面粉落在他的手背上,将他葱白修长的指尖变得更加白皙,女孩笑容灿烂:“我咋了,我就是不爱学,我要是爱学……”
她话说了一半,对方嘴角微微扬起,也捏着一小团面粉朝茹愿砸过来。
白花花的面粉弥漫在茹愿面前,她呛了两声不甘示弱地又抓起一团朝津戈撩砸去。
津戈撩灵巧一躲,不小心砸了站在不远处的小马一脸。
“呸呸呸!牙姐!你干什么!”
津戈撩瞧他白-面土脸的样子,情不自禁的也跟着笑了起来,随手抓了一把也朝小马扔了过去。
小马刚把面粉从脸上拍下来,又蒙了一脸,整个人就像日本艺伎一样只有一双眼红扑扑的看着二人:“金神,你也欺负我!”
难得的欢乐时光让弹幕外面的观众们也跟着稍稍放松了许多。
——“我可太喜欢看这种日常了!再给我续八个小时的!”
——“小马内心os:爸爸妈妈都欺负我呜呜呜。”
——“怎么还没有开始游戏啊。”
——“盲猜这轮死者是刘黍。”
——“肯定是刘黍啊,他都引起所有人的仇恨值了。”
——“这次一共就六个人啊,再死一个的话,玩家岂不是就剩五个了?”
饺子下好了。
金品品把白花花的水饺从锅里捞出来,滚滚热浪充盈着整个厨房,所有人都大呼好香。
虽然茹愿闻不到味道,但是她看着所有人馋兮兮的样子也知道有多香。
刘黍一直坐在桌子边的角落,和中午的善谈不同,他此时此刻寡言少语甚至一直低着头拒绝和别人的正面对视。

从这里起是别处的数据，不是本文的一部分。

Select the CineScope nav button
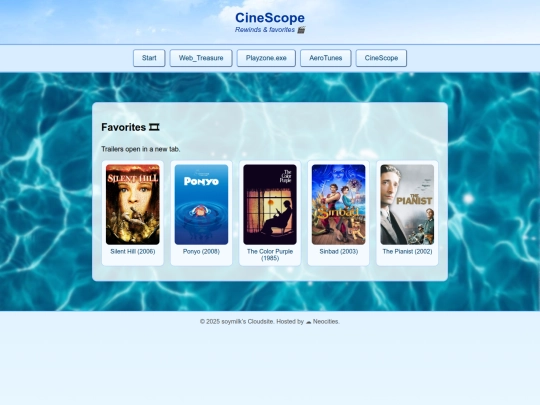This screenshot has width=540, height=405. coord(381,58)
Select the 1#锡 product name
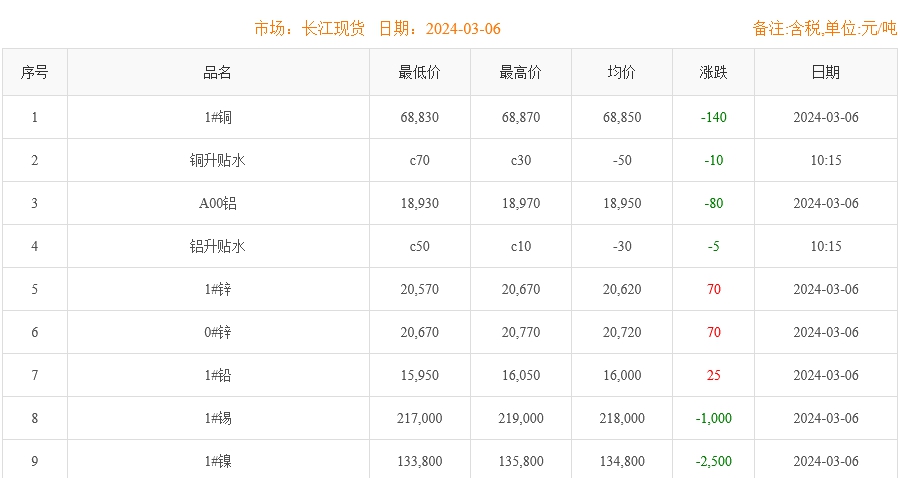The image size is (898, 478). click(x=217, y=419)
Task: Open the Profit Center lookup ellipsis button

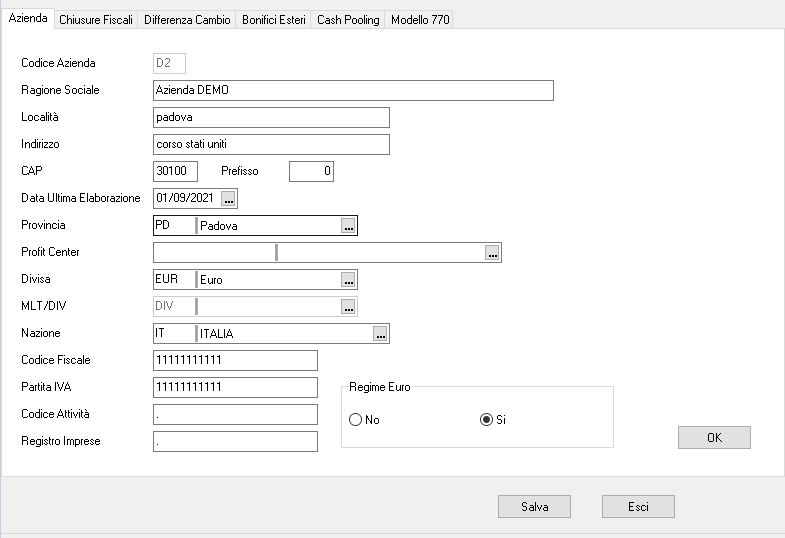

他嘴角处的一道青痕衬得他整个人十分狼狈,身边的气压也和其他人的欢乐不同。
院子里的烟花好像快停了,刘黍起身说了一声:“我去把烟花续上。”
但是屋子里没有人理他。
他就像是一个幽灵般飘然然的走出去,又飘然然的走回来。
在刘黍回来的时候,他发现自己的位置早早地被小马占用。
小小的圆桌本来就很拥挤,中午吃饭的时候都是肩挨着肩,刘黍就像是一个透明人似的被所有人排挤在外,桌子上面有没有他的位置都无所谓。
茹愿闻到了一股异常苦涩的气味,苦的让人心里发酸。
虽然不知道刘黍和其他人发生了什么,但是刘黍和她之间是没有什么苦大仇深的,她有些于心不忍往旁边裂开了一条小道:“刘黍,你来我这里坐吧。”
刘黍看了一眼她,目光之中多了几分感激,但是又瞧了瞧桌子上的其他人最后苦笑摇头:“不用了,我没什么胃口,你们吃吧。”
“……”
茹愿看着他走上楼梯的落寞背影,有些哑然。
在刘黍离开之后,茹愿实在是忍不住了,她放下碗筷:“给刘黍盛点吧,大过年的不好让他饿肚子。”
“你好像很关心他啊。”津戈撩声音不冷不淡的飘过来。
“……”茹愿,这不是关不关心的问题吧。正常情况下看到这种情景,难免不想圣母一下。
因为……刘黍刚才的那个气息真的感觉好委屈、好难过。
如果真的做了什么亏心事的人,会流露出这种气息吗?
茹愿不知道,至少在她看来,她还没有碰到过。
似乎是因为刘黍,所有人都没有吃的心情了。
小马不知道从哪儿端来了一箱子啤酒,自己一个人咕嘟咕嘟喝了好几瓶,面前摆放的水饺一口没动。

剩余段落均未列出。